One of his direct reports shared a personal story with me that illustrated his point about the importance of regular perspective checks. A few months earlier, he had accompanied his girlfriend to the emergency room when she had stomach pains. (It turned out to be appendicitis and she got the care she needed.) While they were waiting for the doctor to arrive at the examining room, the executive caught a glimpse of an empty room across the hall. As he described it, the bed in the room was “surrounded by every kind of diagnostic device, instrument cabinet and IV stand there is.” He started thinking, “Wow, I’m so glad we’re not in there trying to keep her alive.” He was so moved by that thought that he took a picture of what turned out to be the hospital’s shock trauma room. He keeps a copy of the picture close by to remind himself that most any daily problem he has is inconsequential compared to what goes on in the shock trauma room.

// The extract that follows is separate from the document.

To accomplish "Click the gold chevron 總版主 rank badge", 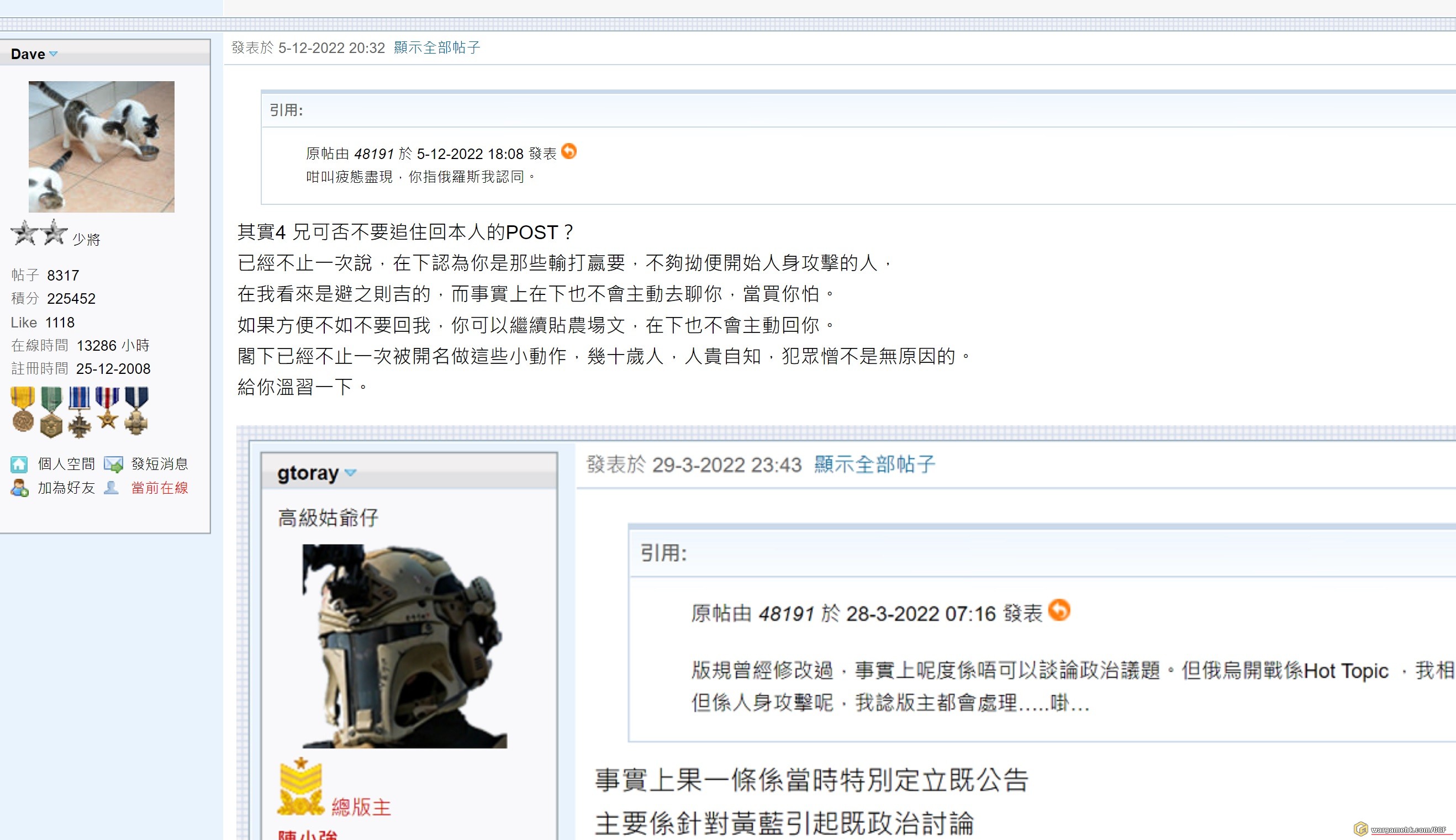I will click(x=300, y=787).
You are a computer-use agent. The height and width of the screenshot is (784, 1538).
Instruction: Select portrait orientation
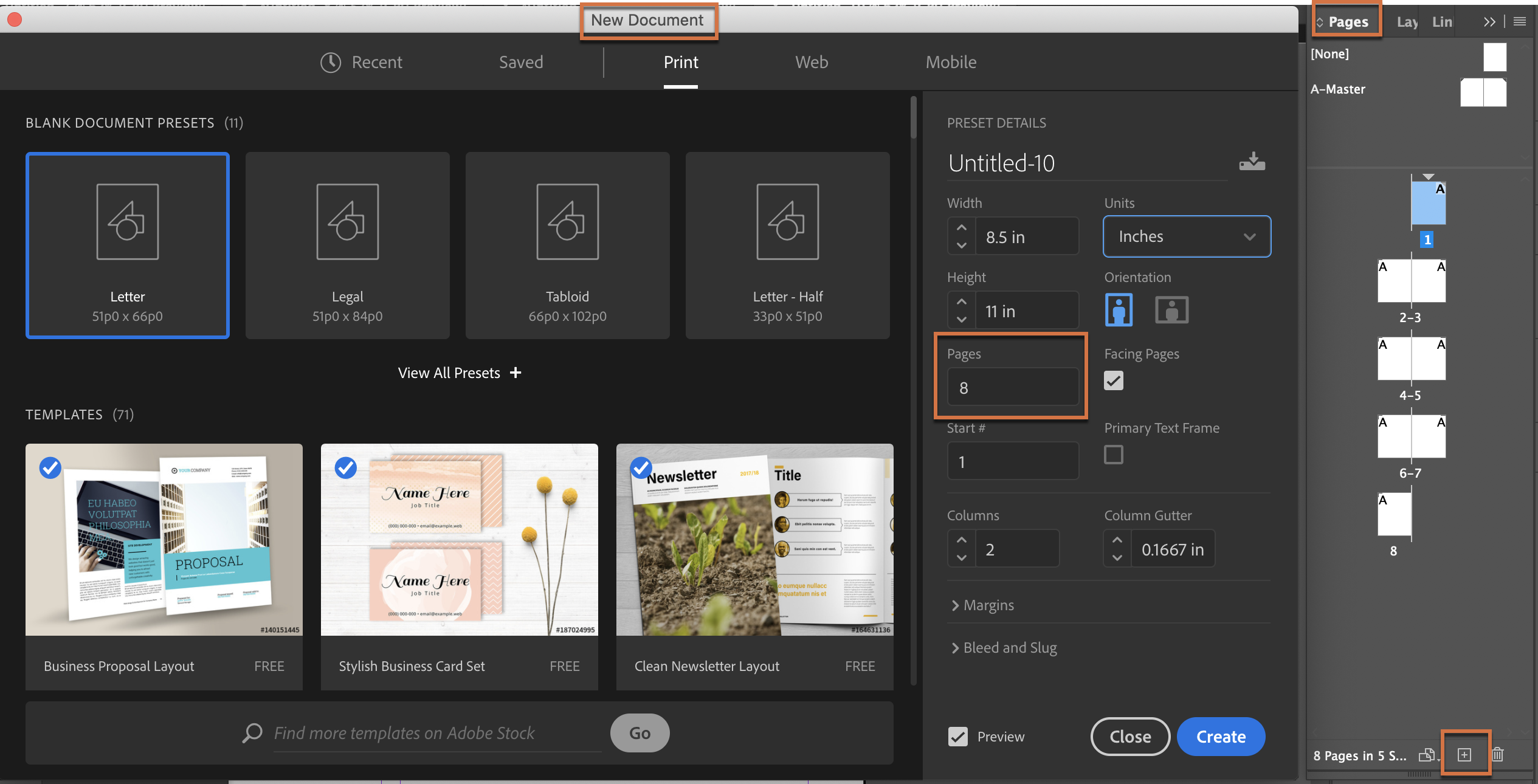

A few weeks after he took the picture, he was out for the evening with a friend of his who’s a doctor. They both had had tough days and were commiserating about them. The executive told me that he was venting about whatever had happened at work that day. His doctor friend listened and then quietly replied, “Yeah, I lost a couple of patients today.”
With great thanks to the people who are, most of us are not in jobs in which life or death literally hangs in the balance. When things start to get nutty and stressful this week, as they almost always do, consider that you’re not in the shock trauma room. Yeah, maybe things are difficult but if you pull the lens back and look at the whole picture, there are likely a lot of things going right (often, even in the shock trauma room) that you can build on. Be grateful for those things and go on and have a great week.